◆ **Problem to solve**: Copy out the data below verbatim.

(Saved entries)
..............................
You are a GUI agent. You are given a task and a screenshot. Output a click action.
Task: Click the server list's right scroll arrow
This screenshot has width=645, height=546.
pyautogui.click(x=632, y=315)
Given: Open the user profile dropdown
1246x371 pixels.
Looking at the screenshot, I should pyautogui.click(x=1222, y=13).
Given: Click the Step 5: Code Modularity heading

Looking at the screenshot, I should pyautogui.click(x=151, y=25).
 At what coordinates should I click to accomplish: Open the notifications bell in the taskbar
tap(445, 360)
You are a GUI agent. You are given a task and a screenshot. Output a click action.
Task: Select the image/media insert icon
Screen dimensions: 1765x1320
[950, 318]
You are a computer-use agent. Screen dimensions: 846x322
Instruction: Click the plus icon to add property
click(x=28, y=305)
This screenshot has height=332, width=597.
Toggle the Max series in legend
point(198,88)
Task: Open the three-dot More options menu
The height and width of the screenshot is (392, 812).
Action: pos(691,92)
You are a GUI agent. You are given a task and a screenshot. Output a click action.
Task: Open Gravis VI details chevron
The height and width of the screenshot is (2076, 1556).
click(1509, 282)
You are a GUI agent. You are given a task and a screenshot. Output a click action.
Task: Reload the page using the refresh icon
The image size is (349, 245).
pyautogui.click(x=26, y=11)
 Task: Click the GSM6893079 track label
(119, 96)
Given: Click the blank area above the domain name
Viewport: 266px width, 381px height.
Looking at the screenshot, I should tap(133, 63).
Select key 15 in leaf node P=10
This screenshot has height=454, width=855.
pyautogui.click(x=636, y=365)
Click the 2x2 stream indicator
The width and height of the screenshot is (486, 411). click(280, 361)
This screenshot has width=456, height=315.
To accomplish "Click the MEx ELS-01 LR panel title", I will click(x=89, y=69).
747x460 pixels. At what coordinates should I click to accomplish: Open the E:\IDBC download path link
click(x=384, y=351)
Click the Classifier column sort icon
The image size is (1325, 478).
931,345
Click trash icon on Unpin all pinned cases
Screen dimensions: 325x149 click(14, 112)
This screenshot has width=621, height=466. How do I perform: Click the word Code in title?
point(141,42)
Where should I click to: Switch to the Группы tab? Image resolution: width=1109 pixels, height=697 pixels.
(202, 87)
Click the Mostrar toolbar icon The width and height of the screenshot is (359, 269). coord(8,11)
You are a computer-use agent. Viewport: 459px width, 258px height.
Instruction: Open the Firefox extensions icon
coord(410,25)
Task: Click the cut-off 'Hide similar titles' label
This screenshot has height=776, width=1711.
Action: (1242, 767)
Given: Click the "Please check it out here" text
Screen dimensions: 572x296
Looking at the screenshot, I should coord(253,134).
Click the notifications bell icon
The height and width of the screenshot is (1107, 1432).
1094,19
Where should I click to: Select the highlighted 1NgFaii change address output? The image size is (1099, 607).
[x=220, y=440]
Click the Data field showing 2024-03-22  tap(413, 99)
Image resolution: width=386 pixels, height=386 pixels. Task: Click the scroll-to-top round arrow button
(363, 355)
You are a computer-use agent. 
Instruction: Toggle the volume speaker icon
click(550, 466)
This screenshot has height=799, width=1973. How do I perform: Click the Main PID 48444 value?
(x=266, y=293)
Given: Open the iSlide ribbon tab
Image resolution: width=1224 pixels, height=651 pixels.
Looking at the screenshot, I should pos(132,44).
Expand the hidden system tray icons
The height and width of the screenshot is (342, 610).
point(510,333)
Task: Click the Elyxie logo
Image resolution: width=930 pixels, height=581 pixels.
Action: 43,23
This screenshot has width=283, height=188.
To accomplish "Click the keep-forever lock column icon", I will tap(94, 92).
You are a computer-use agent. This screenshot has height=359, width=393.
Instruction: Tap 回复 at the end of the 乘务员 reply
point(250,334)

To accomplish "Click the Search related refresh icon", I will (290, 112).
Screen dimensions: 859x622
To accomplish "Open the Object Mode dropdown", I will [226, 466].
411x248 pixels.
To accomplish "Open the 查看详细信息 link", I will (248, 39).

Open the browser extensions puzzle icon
..............................
◆ **Solved exercise**:
You are a GUI agent. You are given a task and a screenshot. Output a click action.
Task: Click the server list's right scroll arrow
This screenshot has width=645, height=546.
pyautogui.click(x=632, y=315)
Given: Open the user profile dropdown
1246x371 pixels.
Looking at the screenshot, I should pyautogui.click(x=1222, y=13).
Given: Click the Step 5: Code Modularity heading

Looking at the screenshot, I should pyautogui.click(x=151, y=25).
 At what coordinates should I click to accomplish: Open the notifications bell in the taskbar
tap(445, 360)
You are a GUI agent. You are given a task and a screenshot. Output a click action.
Task: Select the image/media insert icon
Screen dimensions: 1765x1320
[950, 318]
You are a computer-use agent. Screen dimensions: 846x322
Instruction: Click the plus icon to add property
click(x=28, y=305)
This screenshot has height=332, width=597.
Toggle the Max series in legend
point(198,88)
Task: Open the three-dot More options menu
The height and width of the screenshot is (392, 812).
Action: pos(691,92)
You are a GUI agent. You are given a task and a screenshot. Output a click action.
Task: Open Gravis VI details chevron
The height and width of the screenshot is (2076, 1556).
click(1509, 282)
You are a GUI agent. You are given a task and a screenshot. Output a click action.
Task: Reload the page using the refresh icon
The image size is (349, 245).
pyautogui.click(x=26, y=11)
 Task: Click the GSM6893079 track label
(119, 96)
Given: Click the blank area above the domain name
Viewport: 266px width, 381px height.
Looking at the screenshot, I should tap(133, 63).
Select key 15 in leaf node P=10
This screenshot has height=454, width=855.
pyautogui.click(x=636, y=365)
Click the 2x2 stream indicator
The width and height of the screenshot is (486, 411). click(280, 361)
This screenshot has width=456, height=315.
To accomplish "Click the MEx ELS-01 LR panel title", I will click(x=89, y=69).
747x460 pixels. At what coordinates should I click to accomplish: Open the E:\IDBC download path link
click(x=384, y=351)
Click the Classifier column sort icon
The image size is (1325, 478).
931,345
Click trash icon on Unpin all pinned cases
Screen dimensions: 325x149 click(14, 112)
This screenshot has width=621, height=466. How do I perform: Click the word Code in title?
point(141,42)
Where should I click to: Switch to the Группы tab? Image resolution: width=1109 pixels, height=697 pixels.
(202, 87)
Click the Mostrar toolbar icon The width and height of the screenshot is (359, 269). coord(8,11)
You are a computer-use agent. Viewport: 459px width, 258px height.
Instruction: Open the Firefox extensions icon
coord(410,25)
Task: Click the cut-off 'Hide similar titles' label
This screenshot has height=776, width=1711.
Action: (1242, 767)
Given: Click the "Please check it out here" text
Screen dimensions: 572x296
Looking at the screenshot, I should coord(253,134).
Click the notifications bell icon
The height and width of the screenshot is (1107, 1432).
1094,19
Where should I click to: Select the highlighted 1NgFaii change address output? The image size is (1099, 607).
[x=220, y=440]
Click the Data field showing 2024-03-22  tap(413, 99)
Image resolution: width=386 pixels, height=386 pixels. Task: Click the scroll-to-top round arrow button
(363, 355)
You are a computer-use agent. 
Instruction: Toggle the volume speaker icon
click(550, 466)
This screenshot has height=799, width=1973. How do I perform: Click the Main PID 48444 value?
(x=266, y=293)
Given: Open the iSlide ribbon tab
Image resolution: width=1224 pixels, height=651 pixels.
Looking at the screenshot, I should pos(132,44).
Expand the hidden system tray icons
The height and width of the screenshot is (342, 610).
point(510,333)
Task: Click the Elyxie logo
Image resolution: width=930 pixels, height=581 pixels.
Action: 43,23
This screenshot has width=283, height=188.
To accomplish "Click the keep-forever lock column icon", I will tap(94, 92).
You are a computer-use agent. This screenshot has height=359, width=393.
Instruction: Tap 回复 at the end of the 乘务员 reply
point(250,334)

To accomplish "Click the Search related refresh icon", I will (290, 112).
Screen dimensions: 859x622
To accomplish "Open the Object Mode dropdown", I will [226, 466].
411x248 pixels.
To accomplish "Open the 查看详细信息 link", I will (248, 39).

Open the browser extensions puzzle icon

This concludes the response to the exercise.